Recently it was suggested³⁸ that going back to using subspecies could resolve present-day problems of leishmanial taxonomy. This is an interesting idea but one of the reasons that Lainson and Shaw³³ abandoned the subspecies was that at that time it was becoming obvious that the genetic diversity was much greater than what had previously been expected. However, going back to using subspecies may be justified for parasites such as L. (V.) braziliensis that is composed of many distinct geographical populations. The basic building blocks of taxonomies are species but the definition of a Leishmania species causes great difficulties since the major form of their propagation is clonal.³⁹ Hybrid strains have been found^40–42 suggesting that occasionally genetic exchange does occur under certain ecological conditions. However, this does not negate the use of species names since they represent a stable method of communication and with modern computer technology they can be easily followed in name-based databases and infrastructures that collate biological information.⁴³ Bacterial species are equally difficult to define⁴⁴ since their reproduction, like the Leishmania, is clonal with occasional genetic exchange. In the present genomic era it has been suggested⁴⁵ that a bacterial species should be a biologically meaningful cluster. For obligatory pathogens the ecological niches are very restricted and result in detectable clusters. This is perhaps a good starting point for us to begin examining the species concept for Leishmania and it is within this framework that we have given a specific name to the Dominican parasite.

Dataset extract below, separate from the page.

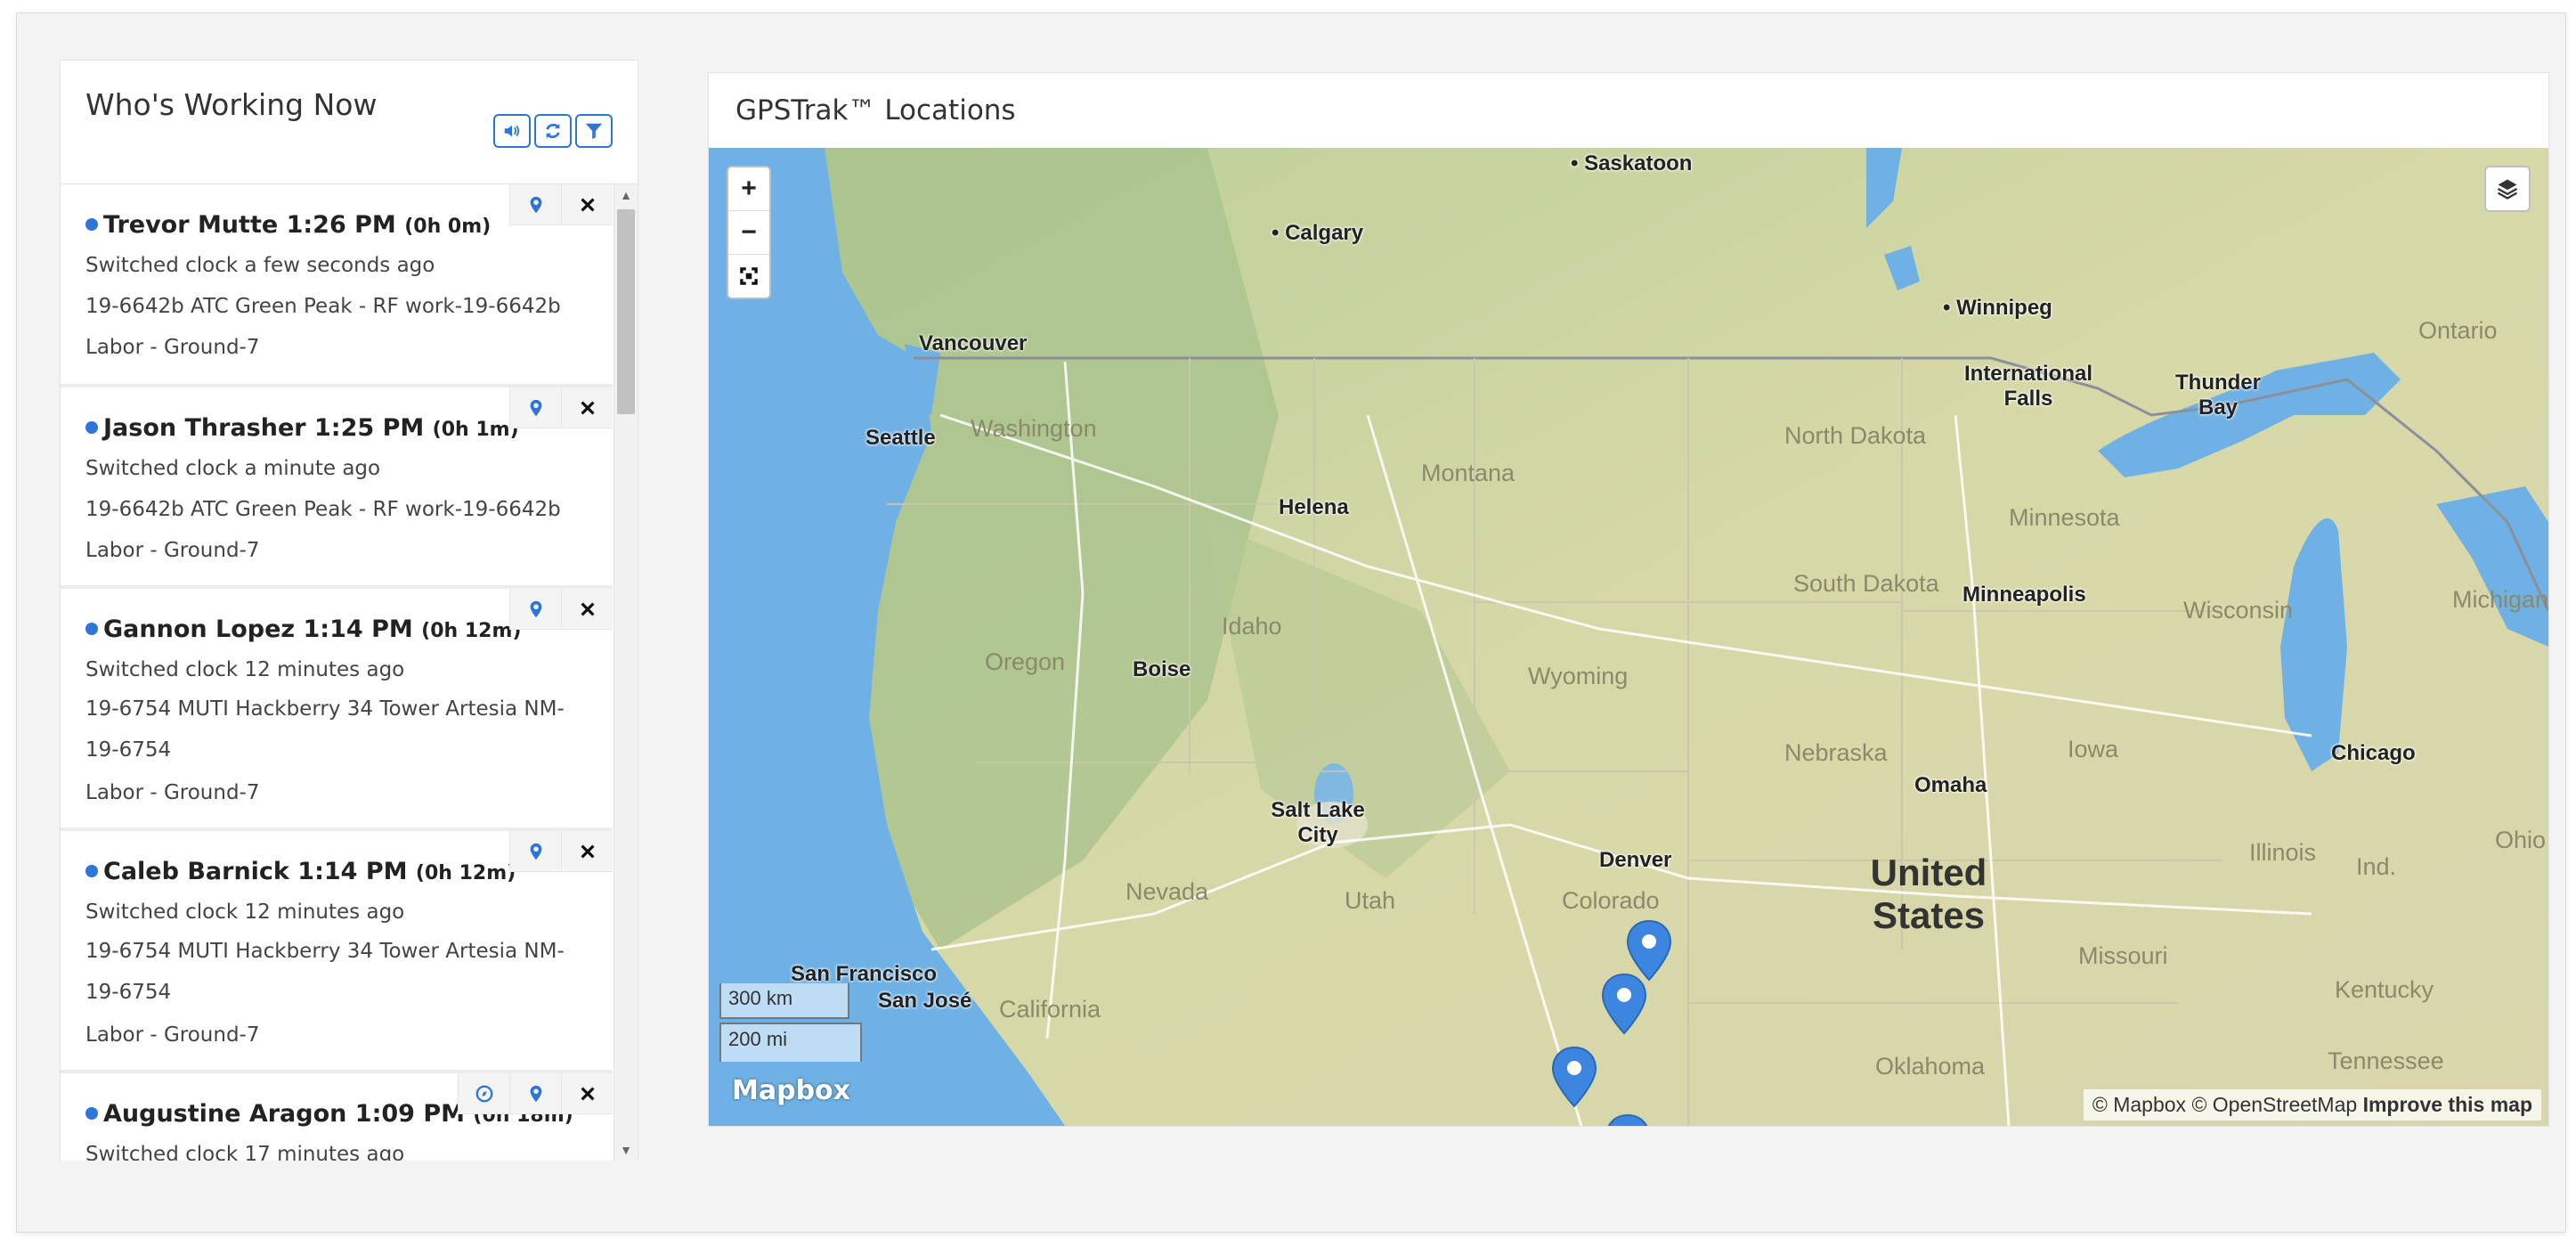 The height and width of the screenshot is (1247, 2576). I want to click on scroll-down-arrow-icon: ▼, so click(626, 1150).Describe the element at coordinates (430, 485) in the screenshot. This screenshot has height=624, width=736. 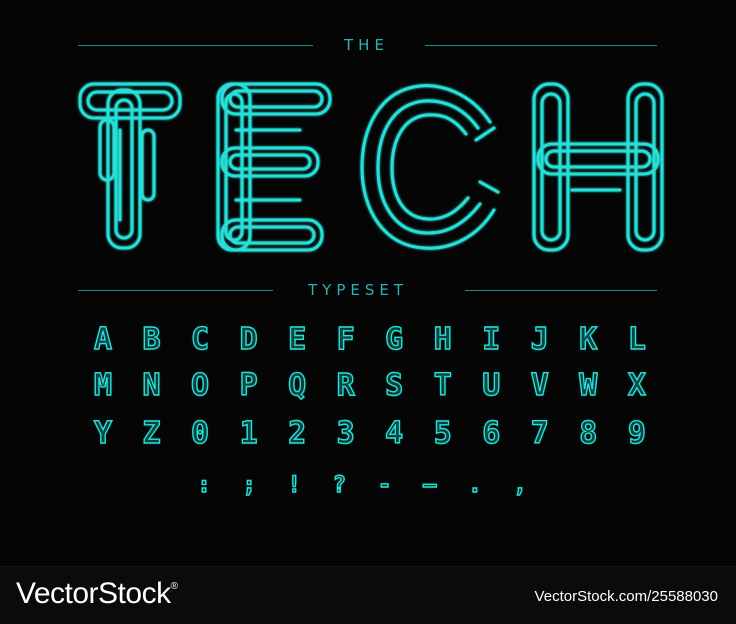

The present observations confirm once again the importance that geographical isolation has on the evolution and diversity of living organisms. Its importance in the evolution of the genus Leishmania has received little attention due to the difficulty of knowing where such barriers begin and end. However, the importance of ecological niche barriers within an ecotope has been shown by the difference in sympatric arboreal and terrestrial cycles, such as those of L. (V.) guyanensis and L. (L.) amazonensis in Amazonia, that involve vectors and reservoirs whom have different ecological preferences.

Like many Leishmania, the reservoirs of L. (L.) waltoni are unknown, but it is amazing that this species has survived with the virtual elimination of the wild mammals of Hispaniola. Only two have survived, the insectivorous solenodon, that has venomous saliva and the rodent hutia that inhabit the forest of rough ravines.²⁷ It is likely that one of them is the natural reservoir and if this is proven it is remarkable that a Leishmania has survived in such a reduced reservoir population. It also suggests that controlling human cutaneous leishmaniasis by reservoir management may be very difficult.